■ **TRAVAIL À FAIRE**:
Reprenez le compte rendu de lecture consacré à Missing et poursuivez-le à partir de sa dernière phrase.

■ **TEXTE À LIRE**:

.....

Belle écriture… mais quelque peu hermétique. J’ai eu beaucoup de mal à entrer dans Missing et, la dernière page venue, il m’a bien fallu admettre n’y être jamais entrée complètement.
C’est l’histoire (mais y a-t-il vraiment histoire?) d’un journaliste énigmatique, Frost; puis c’est l’histoire d’un doctorant souhaitant
rédiger une thèse sur lui, le fréquentant un moment de ses questions et, Frost s’étant envolé (mais avait-il déjà entièrement été là?), partant vainement à sa recherche avec sa copine, Samantha.
J’ai le sentiment de résumer platement, cependant je crois résumer pleinement. Missing n’a pas de trame narrative au-delà de ces grandes lignes. Que des descriptions et des réflexions, des impressions. Pas nécessairement un problème, seulement l’écriture, malgré sa beauté, ne m’a pas emportée. Intéressant toutefois de suivre le parcours, en dernière partie, de Kingston à Mistassini, en passant par Montréal, Québec, La Malbaie, Tadoussac, Chicoutimi, Alma ou Val-Jalbert.
Missing en extraits
“Il lui semblera dormir d’un sommeil lourd, sans intrigue; mais les sommeils à écran blanc sont illusion des sens, un instant d’éveil et les marques s’effacent, ce qui s’était écrit dans le balbutiement codé des épisodes ne fait plus texte, ni transcription en langue diurne, ni matière à consignation sur un cahier; un sous-sol mal identifié neutralise le non-dit de son voyage, ses aperçus marginaux, les côtoiements indus.” (p. 42)

.....

■ **EXTRAIT DES DONNÉES**:
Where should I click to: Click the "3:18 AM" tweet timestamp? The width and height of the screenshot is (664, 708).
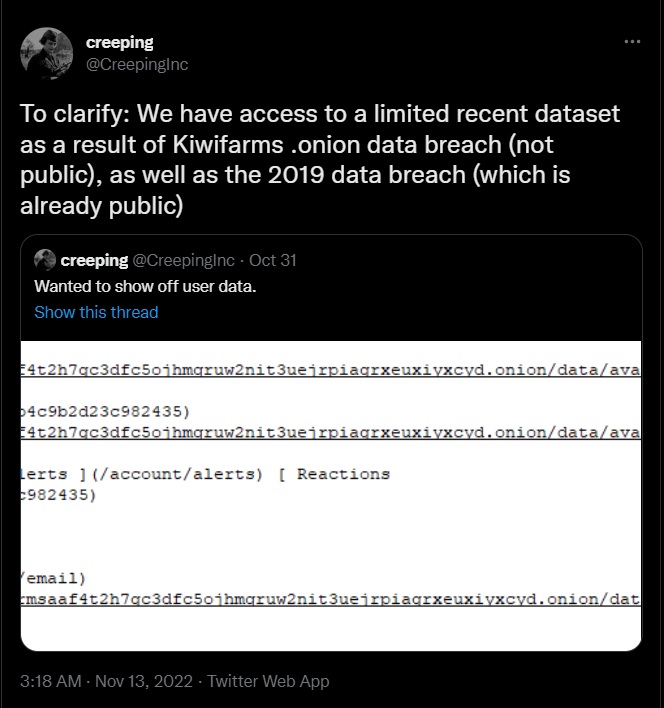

.....

■ **VOTRE RÉPONSE**:
“L’aéroport est situé au nord sur ce même terrain dénudé, rocailleux par endroits, recouvert d’une herbe jaune filasse. Frost est en avance comme toujours, aime arriver tôt, a le temps ainsi de bien se repérer, d’habiter assez le lieu pour que son corps en garde l’empreinte, que le passage de son corps dans ce lieu soit plus qu’une mécanique, insignifiante trajectoire fonctionnelle.” (p. 43)
“Tout événement est une apothéose, un couronnement, le sacre d’un état fugace, la célébration d’un indécidable dont un des termes vient d’éclore, baptisé « logique », où le récit se coule maintenant à l’ombre des déductions et des enchaînements dans la continuité du vrai ou du faux, sans plus.
Certains ne manquent jamais de proclamer qu’ils ont prédit l’événement, prévu, senti venir; mais leur perspicacité feinte avait balayé tout le champ des suites possibles, non nécessaires, contingentes, et parmi elles, l’unique échue.” (p. 116)
“Dirai-je « je » jusqu’à la fin – cette figure syllabique nourrie d’un plein de la personne et d’un long poids d’histoire? Alibi d’une absence, piège sans fin pour le lecteur – rhétorique ou dessin?
Calligraphie du vide.
J’ai gardé cette faculté de renverser dans mon corps le sentiment de la proximité du monde, d’éloigner à volonté le monde de mon corps et l’influx de la durée. Je le faisais, enfant.
Le faisait-il?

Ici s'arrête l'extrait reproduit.